The history of organised action by the LGBTQ+ community in Finland is fairly short. In 1967, two years before the Stonewall riots in the United States, a group called Toinen säde ('Second Ray') was formed in Helsinki and was the forerunner to Psyke, the first registered LGBTQ+ rights association in the country.

Psyke was the first Finnish gay organisation that tried to advocate for the rights of LGBTQ+ individuals in Finnish society. Psyke published a small members' newsletter and had an open club space for its members on Kalevankatu in Helsinki. The significance of this grassroots volunteer activism cannot be exaggerated. For many members, Psyke's events meant their first ever chance to meet another person belonging to a sexual minority.

The status of sexual and gender minorities in the 1950s-60s was in many ways in a shocking state. Homosexuality was criminalised until the 1970s and homosexual acts could be penalised with up to a two-year prison sentence.

Still, people looked for and found same-gender company also in Helsinki.

Unofficial cruising and flirting spots and salons were dotted around the city, if you knew where to look. Men would meet each other more or less on the sly in places such as an alleyway by the Parliament House, "Jenny's tea room" by the statue of Paavo Nurmi, or at the "Cherry Orchard" by the sea in the Eira district.

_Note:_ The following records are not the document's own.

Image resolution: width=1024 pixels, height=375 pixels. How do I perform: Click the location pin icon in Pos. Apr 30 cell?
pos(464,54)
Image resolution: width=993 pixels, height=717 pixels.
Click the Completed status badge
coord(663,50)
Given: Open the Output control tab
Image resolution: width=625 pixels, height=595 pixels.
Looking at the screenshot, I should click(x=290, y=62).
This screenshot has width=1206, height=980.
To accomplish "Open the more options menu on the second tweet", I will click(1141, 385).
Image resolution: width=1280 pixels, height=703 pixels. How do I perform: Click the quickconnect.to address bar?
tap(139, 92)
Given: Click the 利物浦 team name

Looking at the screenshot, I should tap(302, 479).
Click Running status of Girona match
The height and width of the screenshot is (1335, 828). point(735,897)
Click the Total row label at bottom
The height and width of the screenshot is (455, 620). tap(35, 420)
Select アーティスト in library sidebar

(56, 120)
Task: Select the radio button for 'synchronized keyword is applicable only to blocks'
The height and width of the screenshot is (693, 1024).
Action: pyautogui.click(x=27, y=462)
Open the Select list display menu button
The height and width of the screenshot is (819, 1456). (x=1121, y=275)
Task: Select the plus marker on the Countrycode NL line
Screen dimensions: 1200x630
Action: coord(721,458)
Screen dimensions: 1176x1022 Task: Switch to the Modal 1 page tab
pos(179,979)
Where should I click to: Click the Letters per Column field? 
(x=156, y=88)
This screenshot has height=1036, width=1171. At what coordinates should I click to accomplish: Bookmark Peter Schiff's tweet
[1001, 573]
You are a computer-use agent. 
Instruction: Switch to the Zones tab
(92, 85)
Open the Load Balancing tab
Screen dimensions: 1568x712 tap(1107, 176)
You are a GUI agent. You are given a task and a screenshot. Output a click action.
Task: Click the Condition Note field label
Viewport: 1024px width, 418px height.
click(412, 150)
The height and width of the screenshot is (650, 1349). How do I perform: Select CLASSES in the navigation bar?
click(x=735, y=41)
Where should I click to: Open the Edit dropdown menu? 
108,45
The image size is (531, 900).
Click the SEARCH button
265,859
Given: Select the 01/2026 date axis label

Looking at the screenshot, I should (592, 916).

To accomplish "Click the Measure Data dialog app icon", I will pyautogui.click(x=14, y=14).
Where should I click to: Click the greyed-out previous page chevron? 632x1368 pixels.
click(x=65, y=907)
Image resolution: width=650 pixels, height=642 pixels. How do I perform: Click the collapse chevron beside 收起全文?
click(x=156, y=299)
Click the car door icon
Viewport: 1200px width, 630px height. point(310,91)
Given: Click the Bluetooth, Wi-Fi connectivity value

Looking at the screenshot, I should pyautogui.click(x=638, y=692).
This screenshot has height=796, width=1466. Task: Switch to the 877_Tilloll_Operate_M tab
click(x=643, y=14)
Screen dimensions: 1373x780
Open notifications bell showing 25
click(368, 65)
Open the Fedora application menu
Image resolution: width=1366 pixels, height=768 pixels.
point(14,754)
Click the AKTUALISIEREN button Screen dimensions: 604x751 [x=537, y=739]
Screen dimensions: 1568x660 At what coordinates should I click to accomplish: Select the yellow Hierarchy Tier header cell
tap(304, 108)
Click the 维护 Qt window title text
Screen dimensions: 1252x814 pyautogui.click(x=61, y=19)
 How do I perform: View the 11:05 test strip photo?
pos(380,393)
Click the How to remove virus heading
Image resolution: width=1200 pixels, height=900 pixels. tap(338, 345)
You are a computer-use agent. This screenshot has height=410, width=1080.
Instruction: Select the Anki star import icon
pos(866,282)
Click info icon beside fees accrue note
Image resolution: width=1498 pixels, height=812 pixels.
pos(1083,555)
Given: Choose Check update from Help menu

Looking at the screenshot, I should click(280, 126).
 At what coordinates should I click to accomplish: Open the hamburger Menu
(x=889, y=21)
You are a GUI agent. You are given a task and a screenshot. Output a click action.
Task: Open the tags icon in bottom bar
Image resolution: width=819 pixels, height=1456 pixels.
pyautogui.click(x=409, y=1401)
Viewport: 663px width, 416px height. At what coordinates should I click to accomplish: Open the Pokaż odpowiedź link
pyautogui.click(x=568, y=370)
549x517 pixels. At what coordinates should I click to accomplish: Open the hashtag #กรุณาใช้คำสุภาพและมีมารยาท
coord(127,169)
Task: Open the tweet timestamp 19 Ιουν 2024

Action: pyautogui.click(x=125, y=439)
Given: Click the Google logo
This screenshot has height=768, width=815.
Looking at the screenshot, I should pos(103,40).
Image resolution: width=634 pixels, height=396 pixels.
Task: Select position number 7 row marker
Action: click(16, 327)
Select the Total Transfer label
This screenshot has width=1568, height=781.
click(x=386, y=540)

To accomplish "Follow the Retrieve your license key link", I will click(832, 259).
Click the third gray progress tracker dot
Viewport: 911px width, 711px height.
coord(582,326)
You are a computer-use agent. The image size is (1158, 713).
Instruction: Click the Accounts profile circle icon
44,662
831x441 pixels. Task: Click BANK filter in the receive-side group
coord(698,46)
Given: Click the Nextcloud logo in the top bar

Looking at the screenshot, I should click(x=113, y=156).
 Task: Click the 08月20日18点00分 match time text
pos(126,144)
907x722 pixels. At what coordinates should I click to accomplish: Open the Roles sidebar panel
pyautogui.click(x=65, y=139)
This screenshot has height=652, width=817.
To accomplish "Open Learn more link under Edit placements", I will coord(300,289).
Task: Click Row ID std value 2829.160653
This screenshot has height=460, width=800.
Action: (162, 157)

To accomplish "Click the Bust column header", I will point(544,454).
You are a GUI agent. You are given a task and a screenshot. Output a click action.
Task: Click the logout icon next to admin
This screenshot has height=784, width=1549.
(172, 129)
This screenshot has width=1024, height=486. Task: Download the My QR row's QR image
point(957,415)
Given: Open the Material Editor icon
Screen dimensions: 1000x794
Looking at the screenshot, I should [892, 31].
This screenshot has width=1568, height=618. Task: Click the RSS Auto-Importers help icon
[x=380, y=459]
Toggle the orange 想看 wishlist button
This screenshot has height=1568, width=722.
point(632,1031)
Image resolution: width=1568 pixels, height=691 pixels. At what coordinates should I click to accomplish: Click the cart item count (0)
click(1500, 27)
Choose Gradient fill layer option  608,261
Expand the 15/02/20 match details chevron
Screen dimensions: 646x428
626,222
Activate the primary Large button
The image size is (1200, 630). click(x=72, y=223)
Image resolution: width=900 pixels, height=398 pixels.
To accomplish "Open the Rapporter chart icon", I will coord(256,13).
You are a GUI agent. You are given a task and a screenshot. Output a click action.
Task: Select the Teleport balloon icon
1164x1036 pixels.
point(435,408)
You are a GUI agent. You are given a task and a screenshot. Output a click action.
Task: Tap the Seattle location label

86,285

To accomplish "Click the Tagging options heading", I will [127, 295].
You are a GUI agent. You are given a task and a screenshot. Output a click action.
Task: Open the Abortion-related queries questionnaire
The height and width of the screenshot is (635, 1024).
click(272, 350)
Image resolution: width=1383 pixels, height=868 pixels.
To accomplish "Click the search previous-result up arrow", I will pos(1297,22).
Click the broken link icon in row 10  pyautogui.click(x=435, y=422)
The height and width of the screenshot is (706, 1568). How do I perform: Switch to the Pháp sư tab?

Many cruising spots had already become established in earlier years. For instance, the reputation of the Tähtitorninmäki Observatory Hill Park as a nighttime meeting place and cruising area for men was already known in the early 20th century. The reasoning for the location derives from the close proximity of the Kaarti military barracks and its drunken soldiers and their escapades.

Meetings in parks and public bathrooms went on well into the 1970s, but the threat of violence was always present. Gay men knew to watch out for different youth gangs as well as the police.

The city also luckily contained other opportunities for encounters. When the cellar space of the Old Student House opened in 1964, it was more or less commandeered by gay students. Sexual minorities also enjoyed spending time in the enormous Suurhokki restaurant (which catered to 1,400 diners), as well as the Hansa restaurant found in the New Student House.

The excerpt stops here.